Falkirk Row: Miliband Vows 'To Mend' Union Ties

Written By Unknown on Minggu, 07 Juli 2013 | 23.39

Labour leader Ed Miliband has tried to play down the rift between his party and the Unite union after a row over the way election candidates were selected in Falkirk.

Writing in the Observer, Mr Miliband said he wanted to "mend ... not end" Labour's relationship with the trade unions as he promised further party reforms to prevent a repeat of a highly-damaging row over candidate selection.

The Labour leader, who is engaged in a bitter dispute with the leader of the party's biggest union donor over claims it sought to rig a ballot, said he wanted to increase the involvement of individual members.

He dismissed earlier suggestions - which allegedly came from Labour sources - that he was looking at ending the historic formal ties with the unions.

Unite general secretary Len McCluskey meanwhile showed no signs of calming the row when he urged Mr Miliband to "step back from the brink of a ruinous division" and stop "playing into the hands" of the Tories.

Mr McCluskey again rejected any suggestions of criminal wrongdoing by Unite after the party called in the police to investigate alleged irregularities in the Falkirk selection.

Unite General Secretary Len McCluskey Len McCluskey remains locked in a row with Ed Miliband

The case centres on alleged attempts to swell the Falkirk party with Unite members to ensure the success of its favoured candidate - some apparently signed up for Labour membership without their knowledge.

In the Sunday newspaper article Mr Miliband said events in Falkirk "have betrayed the values of our party" and confirmed the public's worst suspicions that politicians were "in it for themselves".

Reforms to be announced soon would ensure future selections "are always fair, open and transparent", he said, making sure the Falkirk episode  "never happens again" and making Labour "more worthy of your trust".

News that Mr Miliband was poised to make a speech addressing those issues had sparked suggestions he would announce major changes to the party's relationship with the unions which helped set it up in 1900.

"Some people will ask whether these changes mean we should break the link with the trade unions," Mr Miliband wrote - citing perceptions that they were increasingly irrelevant, unrepresentative and a "problem" for Labour.
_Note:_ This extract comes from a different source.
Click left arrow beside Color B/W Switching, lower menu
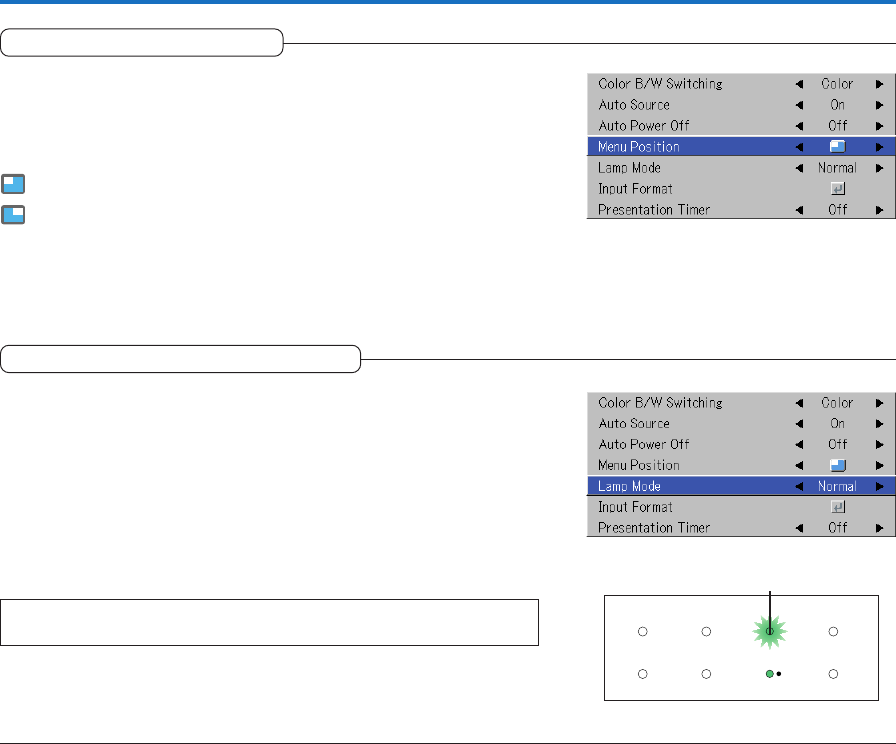This screenshot has width=896, height=744. (x=798, y=404)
"But the presence of ordinary working people - from shopworkers to nurses, engineers to scientists, construction workers to classroom assistants - in a political party should be its biggest asset.

"To cut these individuals loose would be to make politics more out of touch, not less, more remote from working people.
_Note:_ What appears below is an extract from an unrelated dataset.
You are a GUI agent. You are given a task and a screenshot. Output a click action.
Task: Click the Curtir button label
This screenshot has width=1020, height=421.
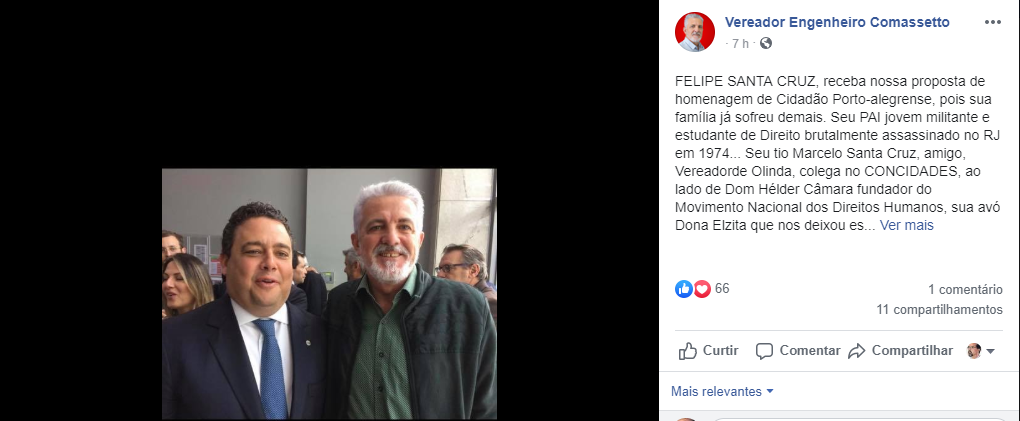coord(721,351)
"What people in both the party and the trade unions understand is that far too few of these working people are actively engaged in our party at the local level as individuals. So we should mend the relationship, not end it."

Unite strike Unite, Britain's biggest union, donates millions of pounds to Labour

The row has plunged Mr Miliband into the most testing challenge of his leadership - with the Conservatives exploiting it to press home claims that he is too "weak" to stand up to the party's significant financial backers.

In a sign of the depth of the breakdown in relations, the two men - who penned separate articles in Sunday newspapers - are said not to have spoken directly since the beginning of June.

Mr Miliband defended the referral to the police and the suspension of two people including Unite's preferred candidate in Falkirk, demanding Unite "accept the results of the inquiry that has taken place and take responsibility for getting its own house in order".

But Mr McCluskey said Mr Miliband's response was a "shambles".

"Labour's attack on Unite is alienating tens of thousands of decent people from the party at a time when we should all be pulling together to take on this rotten Government and its policies causing so much misery," he wrote in the Sunday Mirror.

"So I urge Ed Miliband: step back from the brink of a ruinous division," he said.

Unite was happy to co-operate with any police probe but "reject the idea that any criminal wrongdoing has occurred", Mr McCluskey added, dismissing the internal review - which has not been made public - as a "shoddy fraud".

In the wake of the Falkirk case, Labour axed a scheme that allowed unions to pay the fees of newly-recruited party members for an initial period, conceding that it was open to abuse.

A code of conduct for would-be candidates and seeking selection and restrictions on the sums allowed to be spent on selection campaigns are reported to be among other measures to be announced.